30 Days Lowest Price Guarantee
1 oz. Hibiscus Flowers Whole (Hibiscus sabdariffa)
DESCRIPTION
1 oz. (28 grams) Hibiscus Flowers Whole (Hibiscus sabdariffa) Uses Source of a red beverage known as jamaica in Mexico (said to contain citric acid and salts, serving as a diuretic). Calyx, called karkade in Switzerland, a name not too different from the Arabic. Karkade is used in jams, jellies, sauces, and wines. In the West indies and elsewhere in the Tropics the fleshy calyces are used fresh for making roselle wine, jelly, syrup, gelatin, refreshing beverages, pudding, and cakes, and dried roselle is used for tea, jelly, marmalade, ices, ice-cream, sherbets, butter, pies, sauces, tarts, and other desserts. Calyces are used in the West Indies to color and flavor rum.

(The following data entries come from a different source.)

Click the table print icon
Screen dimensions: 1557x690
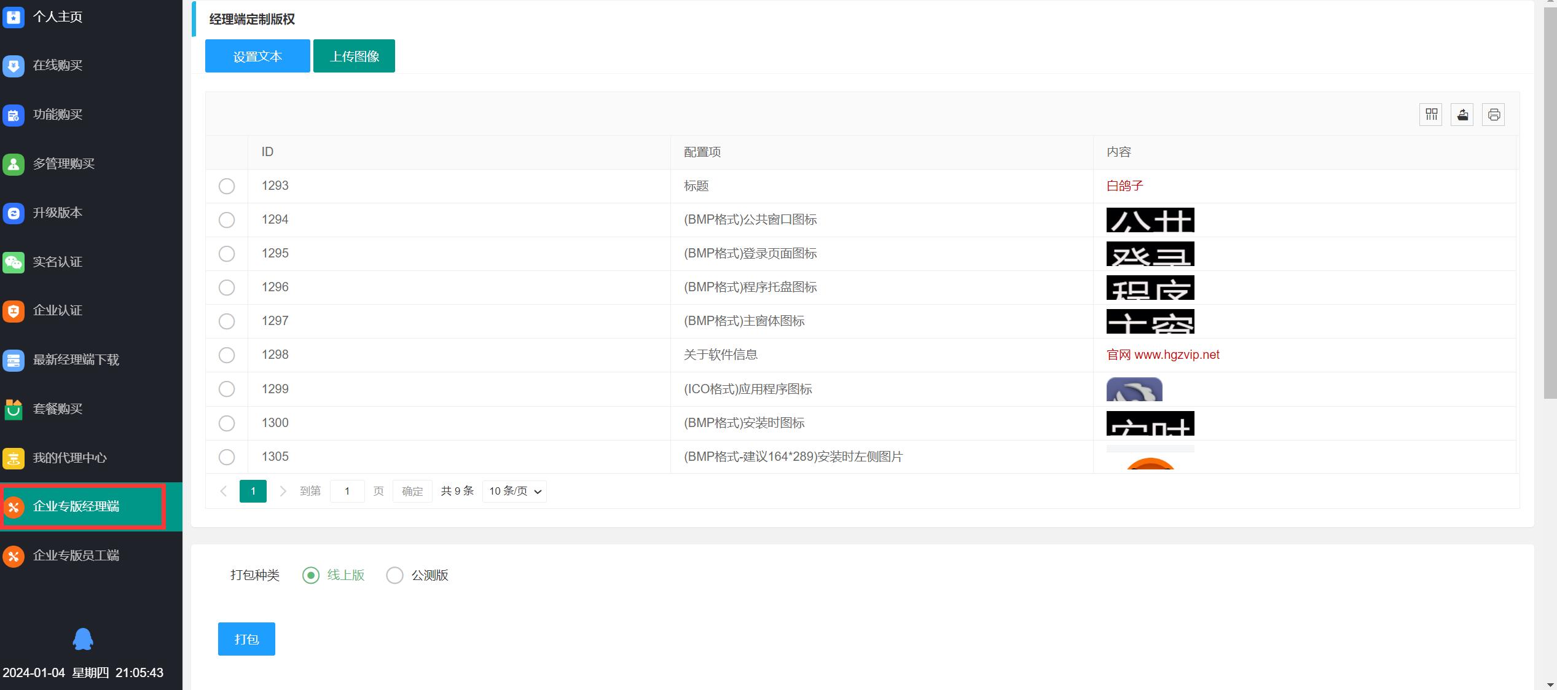coord(1494,115)
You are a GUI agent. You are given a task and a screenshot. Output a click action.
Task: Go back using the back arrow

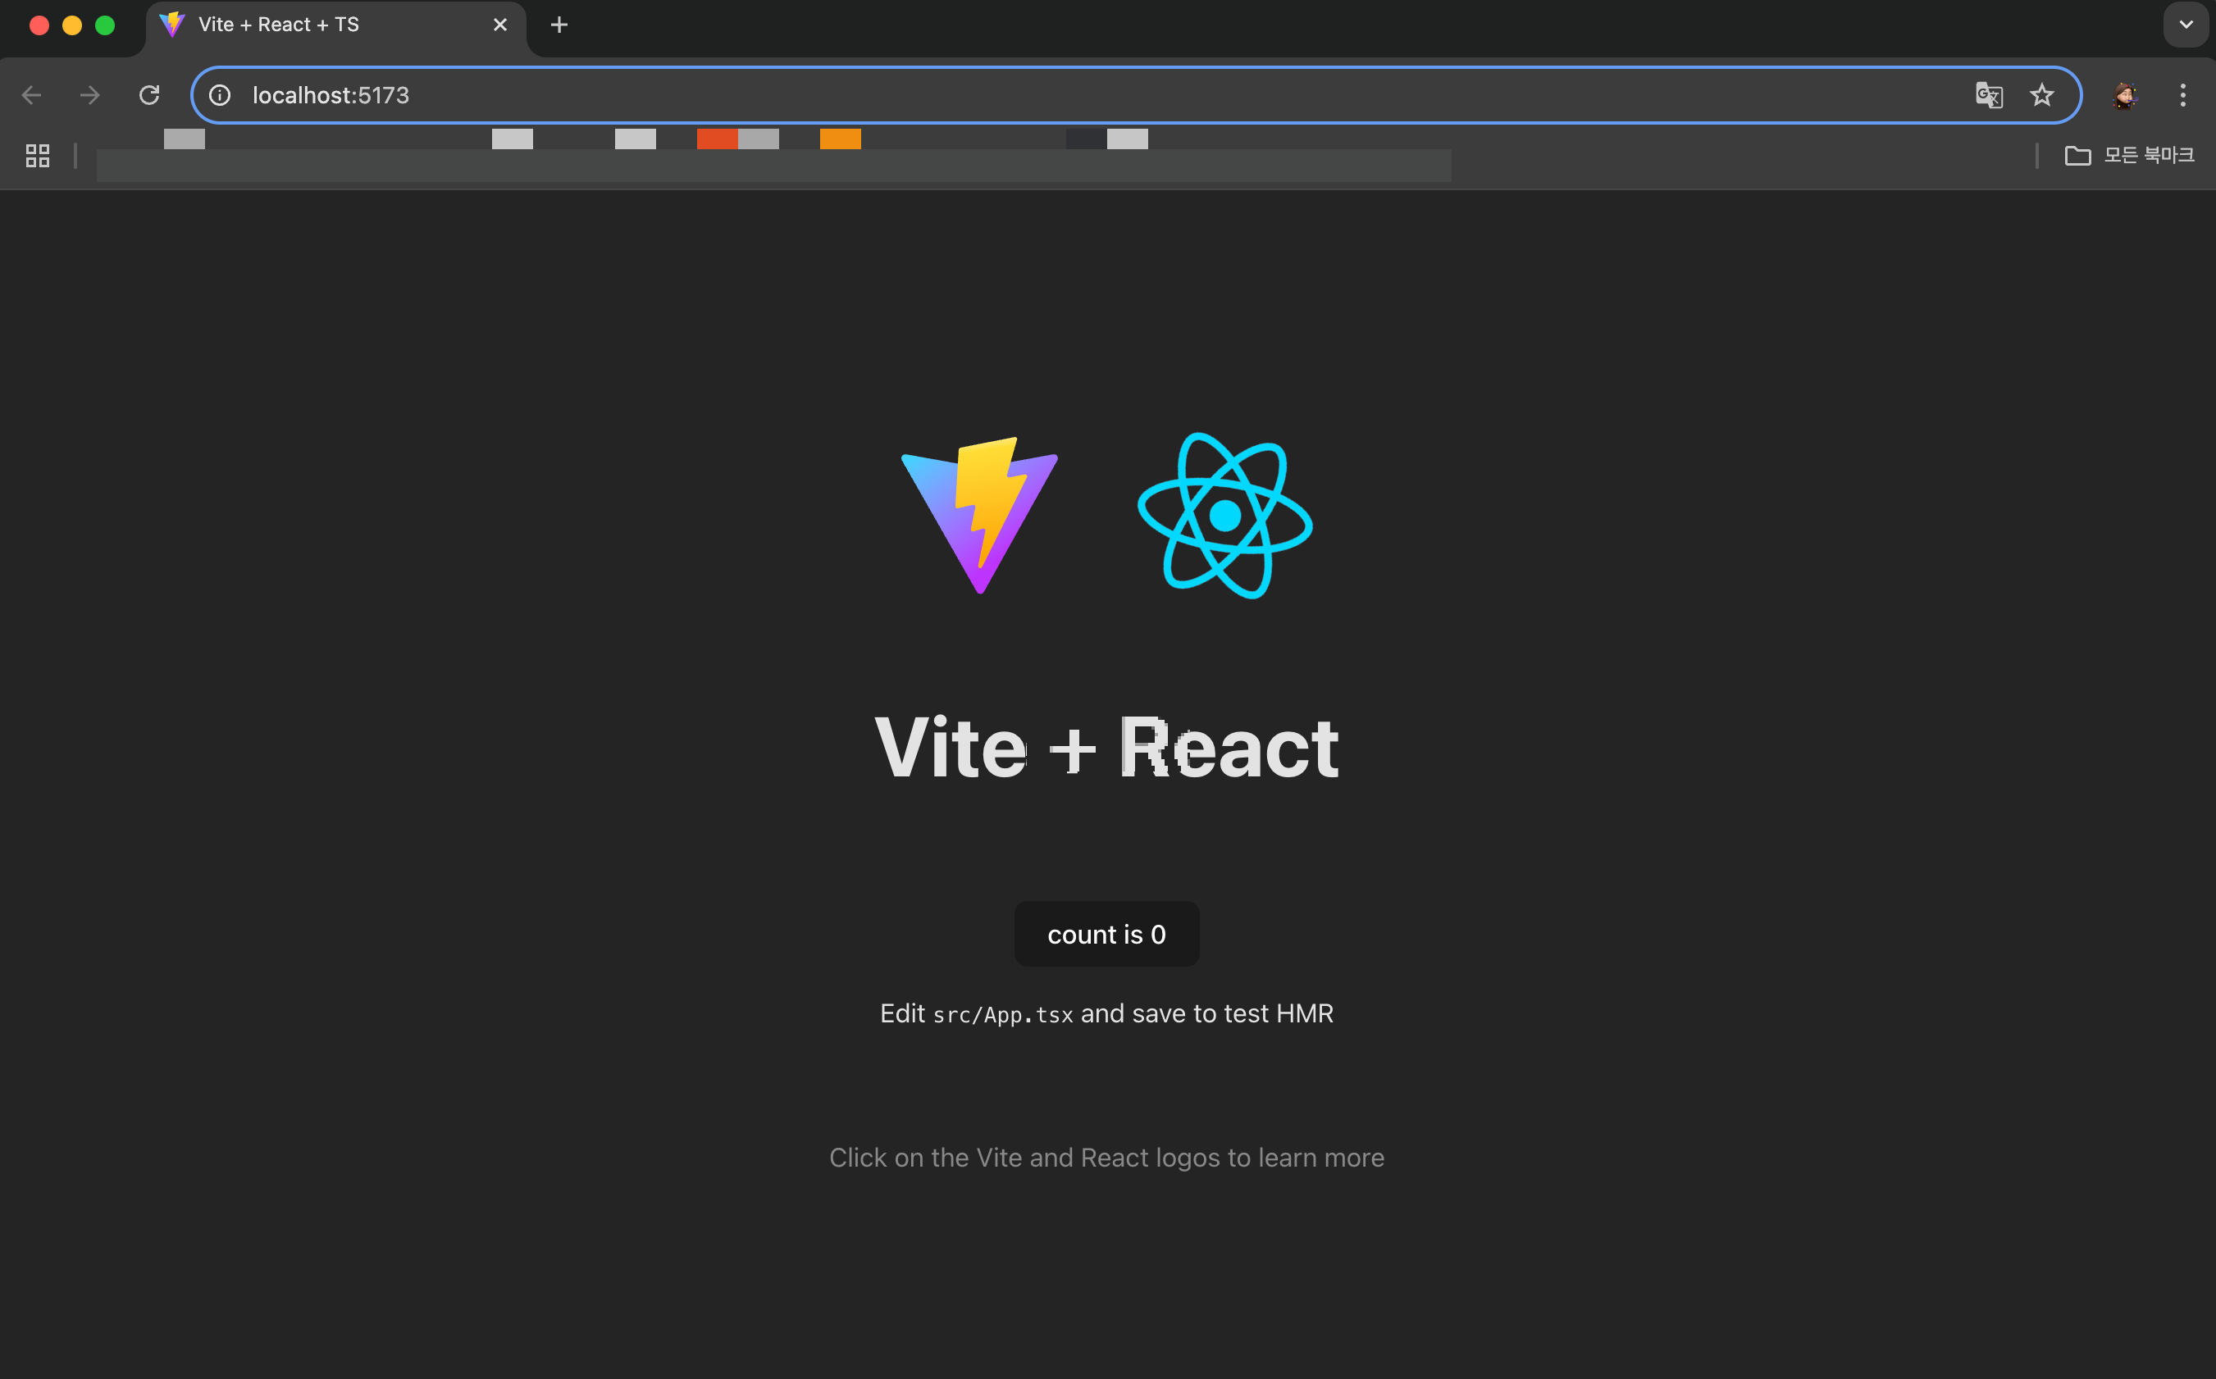[32, 95]
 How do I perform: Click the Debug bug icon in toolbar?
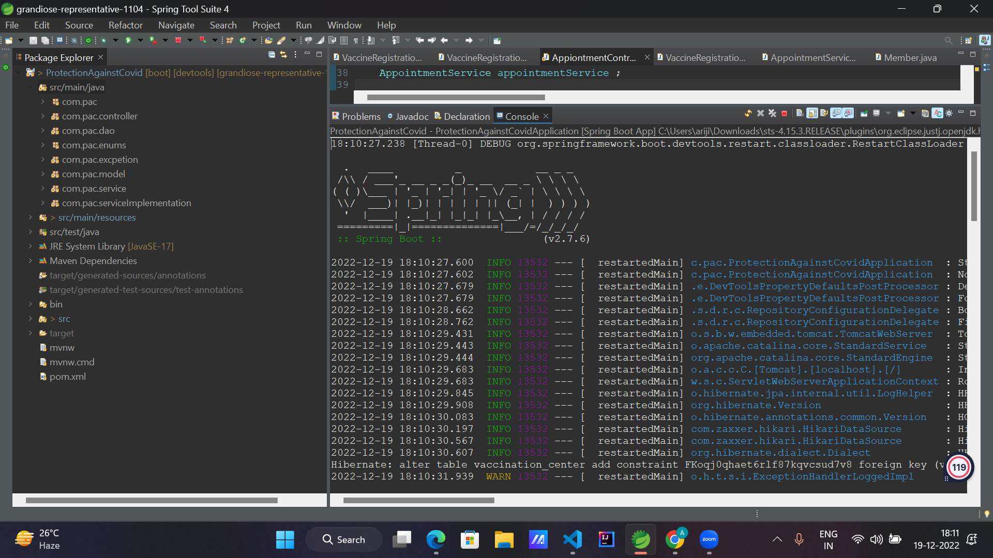tap(103, 40)
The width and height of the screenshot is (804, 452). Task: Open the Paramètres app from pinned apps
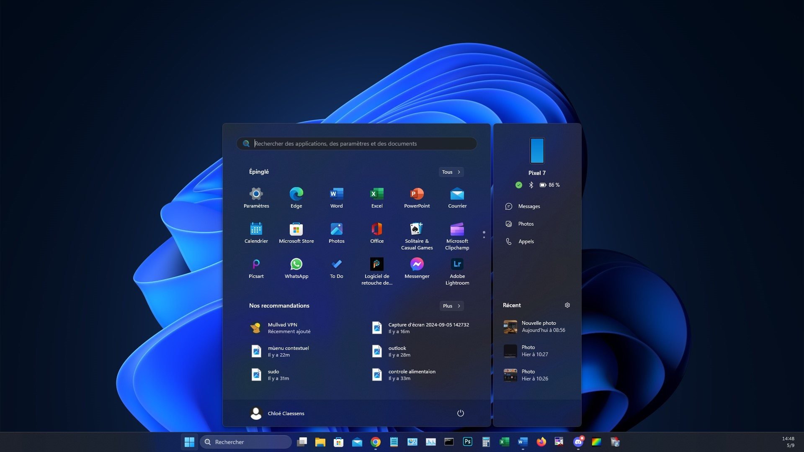tap(256, 194)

Tender leaves and stalks are eaten as salad and as a pot-herb and are used for seasoning curries. Seeds have been used as an aphrodisiac coffee substitute. Fruits are edible (Watt and Breyer-Brandwijk, 1962). Perry cites one study showing roselle's usefulness in arteriosclerosis and as an intestinal antiseptic (Perry, 1980). Roselle is cultivated primarily for the bast fiber obtained from the stems. The fiber strands, up to 1.5 m long, are used for cordage and as a substitute for jute in the manufacture of burlap.